What does he sing, running through the mud of Europe, while stamping on the hands of his now dead comrades? He sings an old Schubert song from happier times called “The Linden Tree.” It’s a song that combines a longing for a simpler time with a deep fear of death that lurks as the inevitable undercurrent of all subjectivity. There’s a wonderful performance of the song here and the juxtaposition between its rather sweet nostalgia for a lost past cuts against the horror that Mann narrates. The tale is done - the mountain ascent has found its descent. Hans Castorp has moved from the realm of the living flat land to the inverted underworld of the mountain before coming back to the world of the living that is now a maelstrom of death. The final paragraph of the novel is a narrative farewell to this rather ordinary young man and at the same time, a sweeping indictment of an entire continent.
“Farewell - and if thy livest or diest! Thy prospects are poor. The desperate dance in which thy fortunes are caught up, will last yet many a sinful year; we should not care to set a high stake on thy life by the time it ends. We even confess that it is without great concern we leave the question open…Moments there were, when out of death, and the rebellion of the flesh, there came to thee, as thou tookest stock of thyself, a dream of love. Out of this universal feast of death, out of this extremity of fever, kindling the rain-washed sky to a fiery glow, may it be that Love one day will mount?”

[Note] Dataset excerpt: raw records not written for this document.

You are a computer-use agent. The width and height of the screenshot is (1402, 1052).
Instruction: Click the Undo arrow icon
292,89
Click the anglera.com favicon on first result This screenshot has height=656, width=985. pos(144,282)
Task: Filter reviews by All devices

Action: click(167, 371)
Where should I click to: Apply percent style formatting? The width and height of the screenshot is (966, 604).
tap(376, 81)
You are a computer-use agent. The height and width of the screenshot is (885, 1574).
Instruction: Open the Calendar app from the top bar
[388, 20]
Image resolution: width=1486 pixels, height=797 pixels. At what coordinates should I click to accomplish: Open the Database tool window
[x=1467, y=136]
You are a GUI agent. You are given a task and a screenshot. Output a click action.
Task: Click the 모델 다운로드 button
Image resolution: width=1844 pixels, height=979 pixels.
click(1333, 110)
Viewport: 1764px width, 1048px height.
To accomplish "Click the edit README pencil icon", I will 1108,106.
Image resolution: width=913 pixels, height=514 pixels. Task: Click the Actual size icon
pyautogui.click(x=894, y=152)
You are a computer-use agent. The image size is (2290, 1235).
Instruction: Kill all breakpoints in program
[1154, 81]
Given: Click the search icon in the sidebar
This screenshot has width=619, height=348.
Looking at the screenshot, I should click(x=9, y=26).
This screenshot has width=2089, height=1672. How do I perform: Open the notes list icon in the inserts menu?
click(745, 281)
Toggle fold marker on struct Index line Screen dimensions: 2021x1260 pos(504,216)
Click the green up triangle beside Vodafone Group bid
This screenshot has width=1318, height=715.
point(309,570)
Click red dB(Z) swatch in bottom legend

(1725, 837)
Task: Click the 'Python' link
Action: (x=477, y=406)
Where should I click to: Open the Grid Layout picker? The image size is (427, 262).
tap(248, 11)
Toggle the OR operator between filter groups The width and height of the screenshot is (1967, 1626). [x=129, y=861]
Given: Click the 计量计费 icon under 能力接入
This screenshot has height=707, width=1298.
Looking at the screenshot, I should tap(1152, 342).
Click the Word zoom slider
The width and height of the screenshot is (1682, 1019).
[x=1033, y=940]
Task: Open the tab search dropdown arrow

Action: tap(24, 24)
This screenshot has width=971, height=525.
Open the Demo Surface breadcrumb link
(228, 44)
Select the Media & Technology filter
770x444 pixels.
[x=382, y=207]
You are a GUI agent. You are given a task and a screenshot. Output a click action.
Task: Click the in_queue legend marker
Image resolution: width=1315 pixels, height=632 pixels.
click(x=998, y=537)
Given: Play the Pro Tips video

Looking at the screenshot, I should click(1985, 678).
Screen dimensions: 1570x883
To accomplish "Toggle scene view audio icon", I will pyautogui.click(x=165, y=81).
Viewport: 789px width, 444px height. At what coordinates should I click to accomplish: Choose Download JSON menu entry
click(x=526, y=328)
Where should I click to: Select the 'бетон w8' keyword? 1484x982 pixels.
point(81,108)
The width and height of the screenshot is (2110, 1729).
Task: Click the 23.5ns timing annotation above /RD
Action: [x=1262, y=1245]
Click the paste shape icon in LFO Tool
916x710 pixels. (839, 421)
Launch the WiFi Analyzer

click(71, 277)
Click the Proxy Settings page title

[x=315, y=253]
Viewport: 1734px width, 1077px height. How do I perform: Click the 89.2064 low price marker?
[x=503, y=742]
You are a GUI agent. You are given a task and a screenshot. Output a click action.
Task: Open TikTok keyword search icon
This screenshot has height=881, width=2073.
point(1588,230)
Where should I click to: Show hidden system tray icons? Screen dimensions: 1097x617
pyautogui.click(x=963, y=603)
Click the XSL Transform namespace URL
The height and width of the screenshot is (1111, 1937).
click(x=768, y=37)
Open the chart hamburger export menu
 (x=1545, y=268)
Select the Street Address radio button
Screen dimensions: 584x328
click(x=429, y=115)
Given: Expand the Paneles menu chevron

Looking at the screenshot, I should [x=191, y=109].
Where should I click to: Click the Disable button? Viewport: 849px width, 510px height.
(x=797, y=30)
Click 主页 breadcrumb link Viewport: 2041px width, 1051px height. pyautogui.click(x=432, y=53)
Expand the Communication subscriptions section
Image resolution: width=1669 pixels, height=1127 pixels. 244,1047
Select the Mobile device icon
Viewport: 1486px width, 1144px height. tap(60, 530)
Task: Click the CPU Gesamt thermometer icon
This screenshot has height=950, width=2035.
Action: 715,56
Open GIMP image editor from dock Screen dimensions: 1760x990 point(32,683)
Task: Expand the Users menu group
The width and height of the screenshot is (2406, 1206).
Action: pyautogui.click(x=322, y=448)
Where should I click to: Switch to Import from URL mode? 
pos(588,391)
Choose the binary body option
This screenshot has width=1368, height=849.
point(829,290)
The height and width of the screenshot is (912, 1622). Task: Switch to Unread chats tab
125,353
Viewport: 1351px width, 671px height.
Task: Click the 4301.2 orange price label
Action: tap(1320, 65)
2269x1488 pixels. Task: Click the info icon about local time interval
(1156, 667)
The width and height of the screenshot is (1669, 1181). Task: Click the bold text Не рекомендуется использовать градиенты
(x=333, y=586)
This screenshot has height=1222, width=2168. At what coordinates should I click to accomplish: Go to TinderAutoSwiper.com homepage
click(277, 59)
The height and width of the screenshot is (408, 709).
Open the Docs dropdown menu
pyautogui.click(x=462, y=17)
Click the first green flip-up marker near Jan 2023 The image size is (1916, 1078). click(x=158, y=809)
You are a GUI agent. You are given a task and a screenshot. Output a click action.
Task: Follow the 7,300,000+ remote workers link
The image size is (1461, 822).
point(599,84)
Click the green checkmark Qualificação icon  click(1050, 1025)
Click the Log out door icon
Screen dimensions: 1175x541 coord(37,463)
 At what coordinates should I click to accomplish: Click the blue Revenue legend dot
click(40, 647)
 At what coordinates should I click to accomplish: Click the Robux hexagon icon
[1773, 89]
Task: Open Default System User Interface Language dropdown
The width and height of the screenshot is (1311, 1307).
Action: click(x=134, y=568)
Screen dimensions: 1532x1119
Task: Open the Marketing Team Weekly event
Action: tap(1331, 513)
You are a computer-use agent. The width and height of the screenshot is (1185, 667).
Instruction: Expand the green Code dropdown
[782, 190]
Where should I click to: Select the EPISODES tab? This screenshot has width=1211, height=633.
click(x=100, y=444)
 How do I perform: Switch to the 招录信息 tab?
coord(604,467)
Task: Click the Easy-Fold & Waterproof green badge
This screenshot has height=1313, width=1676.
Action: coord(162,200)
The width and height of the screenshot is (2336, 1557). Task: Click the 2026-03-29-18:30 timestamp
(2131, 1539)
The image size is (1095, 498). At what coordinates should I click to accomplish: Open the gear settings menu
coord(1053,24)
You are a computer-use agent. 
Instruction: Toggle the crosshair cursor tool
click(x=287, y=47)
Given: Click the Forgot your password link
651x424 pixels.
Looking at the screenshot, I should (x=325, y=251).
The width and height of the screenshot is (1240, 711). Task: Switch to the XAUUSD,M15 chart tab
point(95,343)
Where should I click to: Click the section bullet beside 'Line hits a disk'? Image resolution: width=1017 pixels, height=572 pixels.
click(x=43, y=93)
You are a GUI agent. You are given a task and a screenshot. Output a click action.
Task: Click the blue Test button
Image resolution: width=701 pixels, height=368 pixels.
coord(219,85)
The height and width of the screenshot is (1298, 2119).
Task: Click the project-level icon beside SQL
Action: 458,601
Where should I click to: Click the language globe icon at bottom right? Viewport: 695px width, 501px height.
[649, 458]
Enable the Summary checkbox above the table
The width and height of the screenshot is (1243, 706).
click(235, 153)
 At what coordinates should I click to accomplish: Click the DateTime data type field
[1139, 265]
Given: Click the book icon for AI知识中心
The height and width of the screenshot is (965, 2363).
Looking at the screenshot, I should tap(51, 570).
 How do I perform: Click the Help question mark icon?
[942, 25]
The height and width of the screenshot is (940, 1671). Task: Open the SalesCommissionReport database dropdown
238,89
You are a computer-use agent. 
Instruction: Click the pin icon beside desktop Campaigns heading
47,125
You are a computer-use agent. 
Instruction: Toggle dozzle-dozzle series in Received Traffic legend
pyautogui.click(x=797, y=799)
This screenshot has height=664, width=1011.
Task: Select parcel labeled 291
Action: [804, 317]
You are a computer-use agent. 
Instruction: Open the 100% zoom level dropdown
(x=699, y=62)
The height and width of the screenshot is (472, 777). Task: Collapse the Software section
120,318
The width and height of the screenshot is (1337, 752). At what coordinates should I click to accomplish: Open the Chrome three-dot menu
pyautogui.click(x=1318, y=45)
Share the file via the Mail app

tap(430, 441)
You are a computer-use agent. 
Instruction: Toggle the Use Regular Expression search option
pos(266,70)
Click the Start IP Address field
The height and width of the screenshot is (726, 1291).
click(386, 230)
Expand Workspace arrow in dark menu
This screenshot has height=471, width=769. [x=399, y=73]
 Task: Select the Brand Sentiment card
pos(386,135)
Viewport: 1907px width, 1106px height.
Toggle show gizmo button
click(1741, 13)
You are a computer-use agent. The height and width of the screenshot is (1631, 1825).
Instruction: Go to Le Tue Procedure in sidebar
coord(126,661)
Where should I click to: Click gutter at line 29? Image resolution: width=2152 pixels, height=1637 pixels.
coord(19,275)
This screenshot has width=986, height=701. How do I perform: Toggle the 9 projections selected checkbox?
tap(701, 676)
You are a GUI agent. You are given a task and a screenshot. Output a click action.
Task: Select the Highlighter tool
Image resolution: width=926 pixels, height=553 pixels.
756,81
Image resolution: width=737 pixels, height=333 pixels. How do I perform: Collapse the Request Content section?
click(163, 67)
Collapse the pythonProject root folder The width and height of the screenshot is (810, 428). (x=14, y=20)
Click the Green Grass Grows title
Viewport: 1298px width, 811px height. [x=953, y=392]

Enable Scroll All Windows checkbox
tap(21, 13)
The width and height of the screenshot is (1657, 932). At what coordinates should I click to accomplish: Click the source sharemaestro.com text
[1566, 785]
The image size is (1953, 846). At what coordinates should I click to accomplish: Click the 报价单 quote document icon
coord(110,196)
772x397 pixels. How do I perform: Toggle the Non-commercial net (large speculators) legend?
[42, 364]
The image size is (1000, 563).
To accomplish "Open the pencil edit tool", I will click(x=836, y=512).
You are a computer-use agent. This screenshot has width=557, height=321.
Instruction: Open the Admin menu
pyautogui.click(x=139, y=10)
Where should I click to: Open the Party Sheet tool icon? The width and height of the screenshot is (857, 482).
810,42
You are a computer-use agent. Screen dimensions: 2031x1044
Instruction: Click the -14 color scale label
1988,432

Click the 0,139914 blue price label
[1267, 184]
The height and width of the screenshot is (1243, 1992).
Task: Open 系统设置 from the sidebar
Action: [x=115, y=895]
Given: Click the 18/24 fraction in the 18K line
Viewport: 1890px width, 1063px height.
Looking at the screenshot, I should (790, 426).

Right at the beginning of the piece, I quoted Settembrini: “It is remarkable...A man cannot make general observations to any extent, on any subject, without betraying himself, without introducing his entire individuality, and presenting, as in an allegory, the fundamental theme and problem of his own existence.” In a sense this is still why the Magic Mountain fascinates - the world of twentieth century Europe is still so deeply present, a ruin from the past which structures the environment of the present from our sense of history and politics, to the wreckage of our shared culture. An era of colossal wealth inequality, governed by a necrotic political system unable to manage its own internal contradictions. Reports of a world so unequal as to effectively be different kinds of history itself, and a culture obsessed with death. We are still atop the mountain and the final question of Mann’s epic is one that remains still to be answered. Mann’s characters, for all their ordinary nature are also historical types, his realism is not just that of straightforward representation but of the unfolding forces of history itself. Within the confines of the sanatorium we don’t just find types or characters, but we find ourselves, still irreducibly formed and reformed by the same forces that Mann presents within his novel.